[Passage shown]
##############################
Proper time handling in data can be hard. On the surface it seems like an easy problem and in many cases there are straightforward solutions which work most of the time. But really "most of the time" is not enough.
I saw a post on timezone handling in Python on Hacker News and was reminded of the different Python libraries there are for handling timestamps with timezones. In the Java world there are plenty of projects which still rely on the old Joda Time. Although the newer java.time packages in Java 8 make that dependency, in most cases, not necessary anymore. That doesn't mean we don't have to watch out for common date, time, and timezone issues in the JVM world.
One such example is when using Spark SQL. On the one hand, Spark is older than the java.time API and it also needs to integrate completely with JDBC. It is therefore important to double check all time-handling code in Spark. There are many StackOverflow posts about time-data handling in Spark. Some very useful, others leading to more problems. In the past I have had to deal such problems and always found a solution which worked well enough in a lot of tests for that particular project.
##############################
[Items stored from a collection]

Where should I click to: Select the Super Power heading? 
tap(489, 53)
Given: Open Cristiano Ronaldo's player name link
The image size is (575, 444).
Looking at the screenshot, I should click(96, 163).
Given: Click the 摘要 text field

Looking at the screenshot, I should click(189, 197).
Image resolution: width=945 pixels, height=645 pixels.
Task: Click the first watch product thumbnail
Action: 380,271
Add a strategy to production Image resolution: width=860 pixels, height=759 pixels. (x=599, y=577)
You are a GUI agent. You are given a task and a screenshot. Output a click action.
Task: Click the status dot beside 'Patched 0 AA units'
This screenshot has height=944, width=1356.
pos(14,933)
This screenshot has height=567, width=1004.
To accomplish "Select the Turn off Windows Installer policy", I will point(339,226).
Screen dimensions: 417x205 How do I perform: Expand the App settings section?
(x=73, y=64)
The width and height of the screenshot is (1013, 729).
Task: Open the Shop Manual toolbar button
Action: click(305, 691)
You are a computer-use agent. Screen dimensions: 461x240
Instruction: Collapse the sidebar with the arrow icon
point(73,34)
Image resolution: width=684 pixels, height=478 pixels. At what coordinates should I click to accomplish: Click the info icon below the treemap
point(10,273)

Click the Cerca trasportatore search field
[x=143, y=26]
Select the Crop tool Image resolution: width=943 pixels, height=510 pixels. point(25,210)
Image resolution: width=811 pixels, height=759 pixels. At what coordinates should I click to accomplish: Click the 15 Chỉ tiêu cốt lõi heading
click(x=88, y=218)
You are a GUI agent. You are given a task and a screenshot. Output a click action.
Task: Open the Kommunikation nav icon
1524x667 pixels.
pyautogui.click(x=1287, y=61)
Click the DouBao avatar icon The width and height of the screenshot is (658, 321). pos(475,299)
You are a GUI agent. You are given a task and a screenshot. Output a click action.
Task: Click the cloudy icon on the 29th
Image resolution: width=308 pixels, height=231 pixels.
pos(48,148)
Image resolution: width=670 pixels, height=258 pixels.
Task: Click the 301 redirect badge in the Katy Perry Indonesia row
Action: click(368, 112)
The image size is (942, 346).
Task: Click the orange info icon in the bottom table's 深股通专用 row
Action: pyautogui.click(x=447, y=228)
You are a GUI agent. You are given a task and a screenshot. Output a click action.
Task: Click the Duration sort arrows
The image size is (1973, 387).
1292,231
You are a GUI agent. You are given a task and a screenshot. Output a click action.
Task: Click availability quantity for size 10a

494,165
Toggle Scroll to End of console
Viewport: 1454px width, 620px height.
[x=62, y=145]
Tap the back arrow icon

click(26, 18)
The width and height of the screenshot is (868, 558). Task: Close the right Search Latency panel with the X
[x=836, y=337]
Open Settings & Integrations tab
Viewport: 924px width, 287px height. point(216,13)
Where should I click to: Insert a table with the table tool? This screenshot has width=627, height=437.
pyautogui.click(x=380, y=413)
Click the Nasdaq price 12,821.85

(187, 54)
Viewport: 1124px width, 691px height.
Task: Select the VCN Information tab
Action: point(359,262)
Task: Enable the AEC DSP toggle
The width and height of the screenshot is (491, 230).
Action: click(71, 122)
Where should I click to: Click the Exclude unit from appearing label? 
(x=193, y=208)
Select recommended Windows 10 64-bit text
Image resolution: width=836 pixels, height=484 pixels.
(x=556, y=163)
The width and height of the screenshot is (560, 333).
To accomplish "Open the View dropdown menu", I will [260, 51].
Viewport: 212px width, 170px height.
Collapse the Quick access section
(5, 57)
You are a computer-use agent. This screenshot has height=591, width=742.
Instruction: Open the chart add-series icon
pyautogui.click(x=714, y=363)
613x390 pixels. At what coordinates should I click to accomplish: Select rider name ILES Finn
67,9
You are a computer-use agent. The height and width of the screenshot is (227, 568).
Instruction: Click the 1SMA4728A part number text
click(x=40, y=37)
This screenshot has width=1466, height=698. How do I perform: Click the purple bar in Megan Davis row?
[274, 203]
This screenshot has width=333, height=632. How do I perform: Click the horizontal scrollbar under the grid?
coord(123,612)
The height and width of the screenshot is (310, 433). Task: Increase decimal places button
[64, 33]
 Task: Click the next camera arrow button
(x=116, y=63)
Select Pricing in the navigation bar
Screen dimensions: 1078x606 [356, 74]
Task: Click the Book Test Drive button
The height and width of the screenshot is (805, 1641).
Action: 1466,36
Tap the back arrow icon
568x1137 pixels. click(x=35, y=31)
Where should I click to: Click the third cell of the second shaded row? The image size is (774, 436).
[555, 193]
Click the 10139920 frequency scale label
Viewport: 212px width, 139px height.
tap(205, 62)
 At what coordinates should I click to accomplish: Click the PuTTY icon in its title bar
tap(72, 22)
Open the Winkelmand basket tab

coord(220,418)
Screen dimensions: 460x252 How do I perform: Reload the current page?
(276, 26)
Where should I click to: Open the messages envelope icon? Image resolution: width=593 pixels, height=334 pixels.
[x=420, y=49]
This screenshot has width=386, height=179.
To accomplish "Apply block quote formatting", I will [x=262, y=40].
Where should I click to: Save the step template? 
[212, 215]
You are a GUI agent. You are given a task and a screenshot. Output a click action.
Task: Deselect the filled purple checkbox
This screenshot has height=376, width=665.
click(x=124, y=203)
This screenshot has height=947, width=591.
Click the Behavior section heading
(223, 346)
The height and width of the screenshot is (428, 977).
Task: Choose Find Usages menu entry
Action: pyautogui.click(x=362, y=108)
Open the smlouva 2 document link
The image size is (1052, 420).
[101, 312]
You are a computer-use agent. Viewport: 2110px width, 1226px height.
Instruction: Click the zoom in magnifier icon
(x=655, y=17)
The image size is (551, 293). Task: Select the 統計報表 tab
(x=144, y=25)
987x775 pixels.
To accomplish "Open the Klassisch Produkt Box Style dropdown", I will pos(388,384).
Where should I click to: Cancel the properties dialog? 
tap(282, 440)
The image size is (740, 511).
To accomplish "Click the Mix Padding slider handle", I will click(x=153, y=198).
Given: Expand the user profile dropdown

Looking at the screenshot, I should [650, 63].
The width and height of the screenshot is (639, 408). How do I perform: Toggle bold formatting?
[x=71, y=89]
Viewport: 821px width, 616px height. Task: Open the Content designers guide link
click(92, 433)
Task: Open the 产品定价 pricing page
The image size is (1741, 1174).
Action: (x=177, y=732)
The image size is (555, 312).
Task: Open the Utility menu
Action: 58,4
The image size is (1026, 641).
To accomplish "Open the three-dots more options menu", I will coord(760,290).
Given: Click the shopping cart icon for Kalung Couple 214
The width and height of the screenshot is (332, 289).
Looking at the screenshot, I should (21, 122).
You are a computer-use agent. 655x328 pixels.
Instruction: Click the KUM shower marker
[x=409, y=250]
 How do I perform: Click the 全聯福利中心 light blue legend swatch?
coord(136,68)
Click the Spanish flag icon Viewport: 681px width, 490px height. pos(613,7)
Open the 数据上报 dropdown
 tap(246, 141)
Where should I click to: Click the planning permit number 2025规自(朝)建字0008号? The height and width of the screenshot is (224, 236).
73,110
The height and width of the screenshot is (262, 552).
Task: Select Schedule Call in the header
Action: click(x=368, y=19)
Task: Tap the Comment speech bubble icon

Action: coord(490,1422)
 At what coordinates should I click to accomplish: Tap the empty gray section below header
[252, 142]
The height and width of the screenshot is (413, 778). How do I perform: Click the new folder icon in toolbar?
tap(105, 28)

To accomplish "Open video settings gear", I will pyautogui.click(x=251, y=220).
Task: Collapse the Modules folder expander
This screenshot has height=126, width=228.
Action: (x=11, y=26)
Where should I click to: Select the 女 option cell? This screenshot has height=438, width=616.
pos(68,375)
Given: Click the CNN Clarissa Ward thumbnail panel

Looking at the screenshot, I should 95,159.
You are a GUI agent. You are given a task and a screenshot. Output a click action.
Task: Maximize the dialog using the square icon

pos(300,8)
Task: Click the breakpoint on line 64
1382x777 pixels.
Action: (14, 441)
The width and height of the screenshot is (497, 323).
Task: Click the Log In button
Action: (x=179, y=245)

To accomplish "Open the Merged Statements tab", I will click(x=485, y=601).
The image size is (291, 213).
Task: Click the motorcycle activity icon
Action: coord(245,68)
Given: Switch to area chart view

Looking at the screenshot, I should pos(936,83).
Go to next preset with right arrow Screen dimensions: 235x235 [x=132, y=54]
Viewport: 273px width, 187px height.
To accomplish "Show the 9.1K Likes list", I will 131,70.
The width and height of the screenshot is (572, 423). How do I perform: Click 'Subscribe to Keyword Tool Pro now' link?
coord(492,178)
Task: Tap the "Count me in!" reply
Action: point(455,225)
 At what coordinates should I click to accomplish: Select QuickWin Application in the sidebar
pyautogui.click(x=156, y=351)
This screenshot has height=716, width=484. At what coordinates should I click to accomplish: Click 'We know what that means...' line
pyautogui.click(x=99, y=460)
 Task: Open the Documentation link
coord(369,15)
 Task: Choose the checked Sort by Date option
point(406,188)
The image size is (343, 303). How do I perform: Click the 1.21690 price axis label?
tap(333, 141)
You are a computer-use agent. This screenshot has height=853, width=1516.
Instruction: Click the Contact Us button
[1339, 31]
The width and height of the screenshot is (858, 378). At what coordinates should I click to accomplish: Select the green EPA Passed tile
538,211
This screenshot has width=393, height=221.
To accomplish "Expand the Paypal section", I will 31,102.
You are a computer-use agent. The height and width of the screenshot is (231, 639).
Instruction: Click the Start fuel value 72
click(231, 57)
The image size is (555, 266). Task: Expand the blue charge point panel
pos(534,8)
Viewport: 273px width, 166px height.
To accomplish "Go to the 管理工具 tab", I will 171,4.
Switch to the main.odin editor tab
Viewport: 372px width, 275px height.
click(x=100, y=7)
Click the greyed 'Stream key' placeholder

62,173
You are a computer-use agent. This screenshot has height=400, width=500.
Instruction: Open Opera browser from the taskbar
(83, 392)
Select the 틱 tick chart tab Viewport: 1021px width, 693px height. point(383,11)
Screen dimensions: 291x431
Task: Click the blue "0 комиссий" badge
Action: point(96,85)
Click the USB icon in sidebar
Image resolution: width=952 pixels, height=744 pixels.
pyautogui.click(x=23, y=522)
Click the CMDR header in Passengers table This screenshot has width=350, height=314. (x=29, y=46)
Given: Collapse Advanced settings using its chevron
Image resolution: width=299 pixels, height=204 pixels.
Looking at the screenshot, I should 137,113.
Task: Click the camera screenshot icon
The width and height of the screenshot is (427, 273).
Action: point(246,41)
##############################
[What is required]
Carry on the post about timezone handling in Spark SQL from the point where it stops. The entries play no part in what comes next.

[The output]
This week I was once again faced with such a problem and I wanted to note down (today-I-learned style) some of the unexpected results I found. I did this in hope of finding a more structured way of handling dates in Spark. I did not find such a solution but ended up with a reference to fall back on when working with this particular combination of technologies in the future.
Technologies used
First I want to go over the software used and important links. First there is Spark. I am using a relatively recent version of Spark: 3.0. Luckily, Databricks (creators of Spark) have published a blog post about using timestamps in Spark. In there is already noted that full timestamp with timezone is not supported in Spark and timestamp without timezone can be handled by using a timestamp with a UTC session timezone in Spark. There is also information available for timestamps in the Databricks workspace, where they go a bit more into detail about how they rely on JVM's handling of time and repeat SQL's timestamp definitions.
The database from which I am extracting data is a MySQL Database (Docker mysql:8.0.21 to be exact). MySQL timestamp with a timezone seem to rely on the session timezone, and are always stored in UTC. A tutorial can be found here, and documentation here.
Finally the JDBC driver used by Spark in this case is the mysql-connector-java:8.0.23
.
The setting
I load in some generated data into MySQL using a python script (see appendix). I either leave the setting to default,
I set the connection specifically to UTC
or specifically to UTC+01:00
.
For retrieving the data in Spark I use a
sparkSession.read
.format("jdbc")
.... // Settings
.load()
For filtering the selection I use one of 3 methods. The main method I used was this one, which I think is quite common.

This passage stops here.